Wie sich „Gewalt, Kontrolle, Legitimität“ in Räumen eingeschränkter Staatlichkeit miteinander verbinden und was es bedeutet, wenn militante Gruppierungen ordnungsstiftende Funktionen aus dem Aufgabenspektrum von Politik und Verwaltung übernehmen, erläutert Stefan Malthaner in seinem Einleitungsaufsatz. Anschließend beleuchtet Niall Ó Dochartaigh in „Wir brauchen dein Auto, bitte“ das komplexe, von Zwang, Loyalität und Unterstützung geprägte Beziehungsgeflecht, welches die IRA in ihren Hochburgen zur katholischen Bevölkerung unterhielt, und erklärt, warum deren Aktivisten Autos zwar mit vorgehaltener, aber ungeladener Waffe rekrutierten. Welche Auswirkungen „Der Alltag des Krieges“ und die Willkürherrschaft bewaffneter Banden auf das Leben der zwischen den Fronten gefangenen Zivilbevölkerung haben, beschreibt Jutta Bakonyi, die mit Bürgerkriegsflüchtlingen aus Somalia über deren Erfahrungen gesprochen hat.

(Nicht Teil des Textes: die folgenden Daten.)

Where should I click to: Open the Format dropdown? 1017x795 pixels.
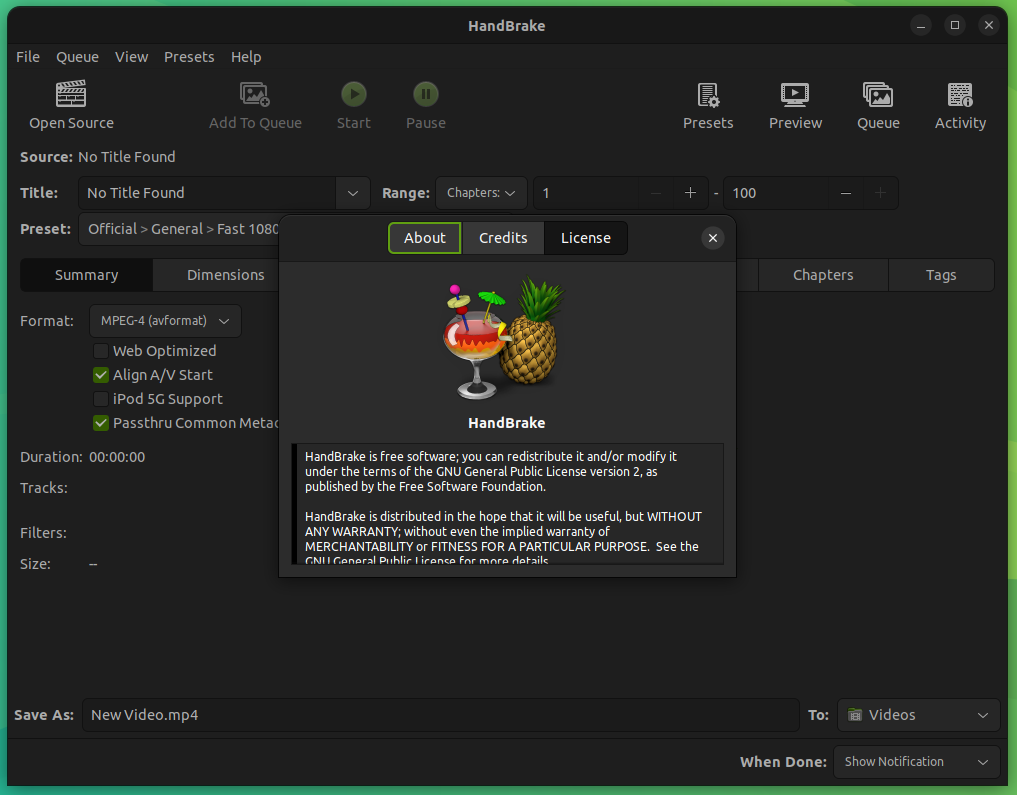(165, 321)
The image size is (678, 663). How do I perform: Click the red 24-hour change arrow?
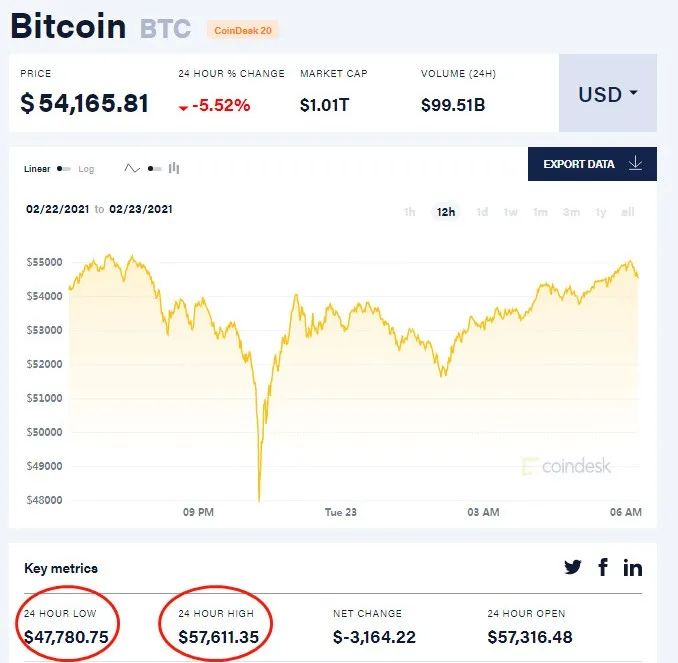183,108
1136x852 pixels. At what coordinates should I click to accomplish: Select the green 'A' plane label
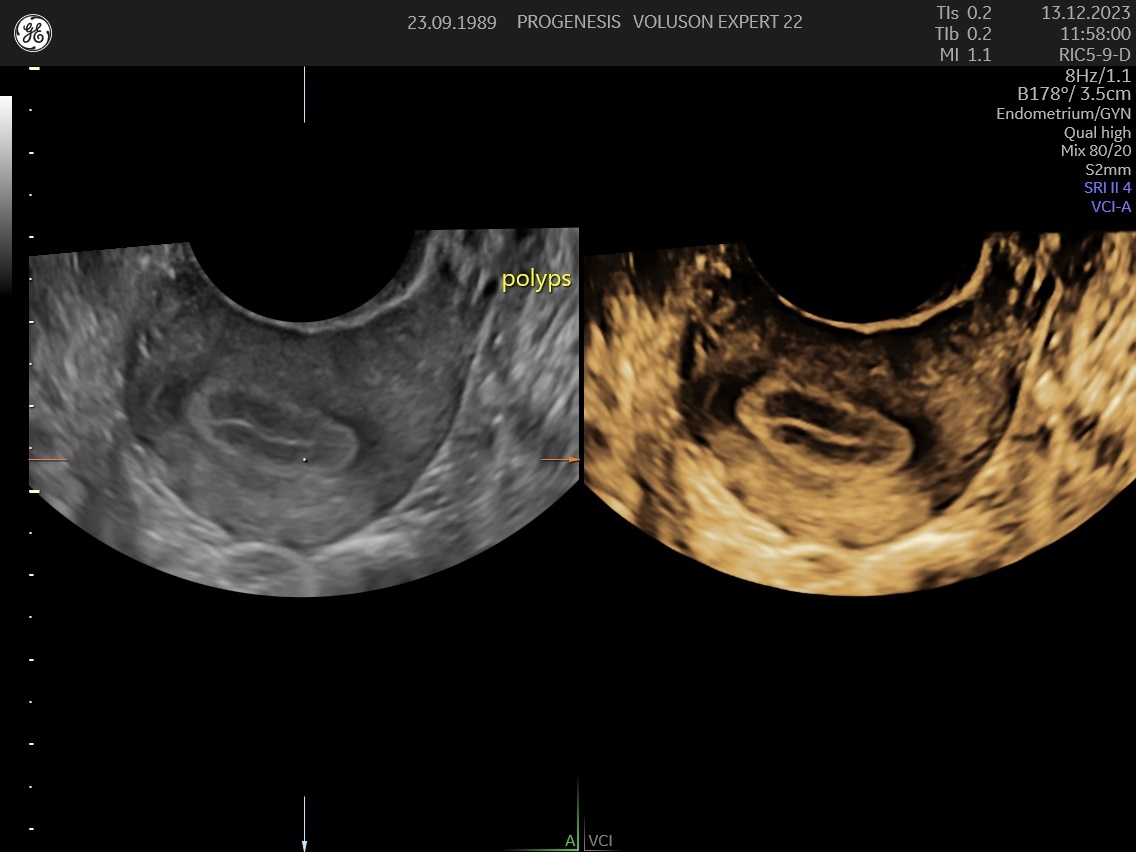pos(569,841)
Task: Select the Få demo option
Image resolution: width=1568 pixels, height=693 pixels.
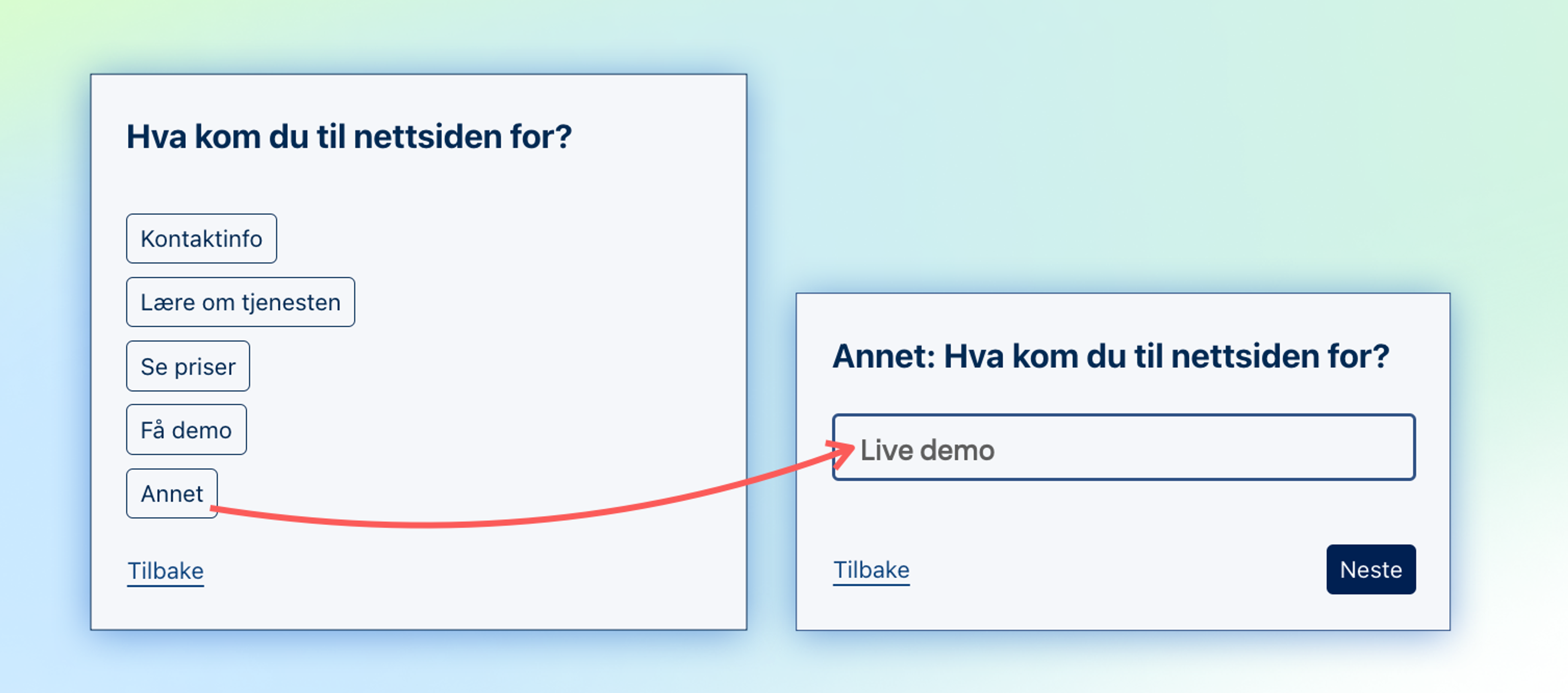Action: pos(186,430)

Dass auch religiöse Fundamentalisten sich als nüchterne Pragmatiker erweisen können, wenn die Umstände es erfordern, zeigt Teije Hidde Donker, der bei seinen Nachforschungen zu den zwischenzeitlich von Aufständischen kontrollierten Gebieten Syriens festgestellt hat: „Verwaltung sticht Religion“. Der nur auf den ersten Blick paradoxe Zusammenhang von „Fürsorge und Terror“ ist Gegenstand des Beitrags von Janina Pawelz, die Formen der Gangherrschaft in den Armenvierteln von Trinidad und Tobago untersucht und dabei festgestellt hat, was passiert, wenn Kriminelle zu sozialen Dienstleistern avancieren und Vorbildfunktionen übernehmen.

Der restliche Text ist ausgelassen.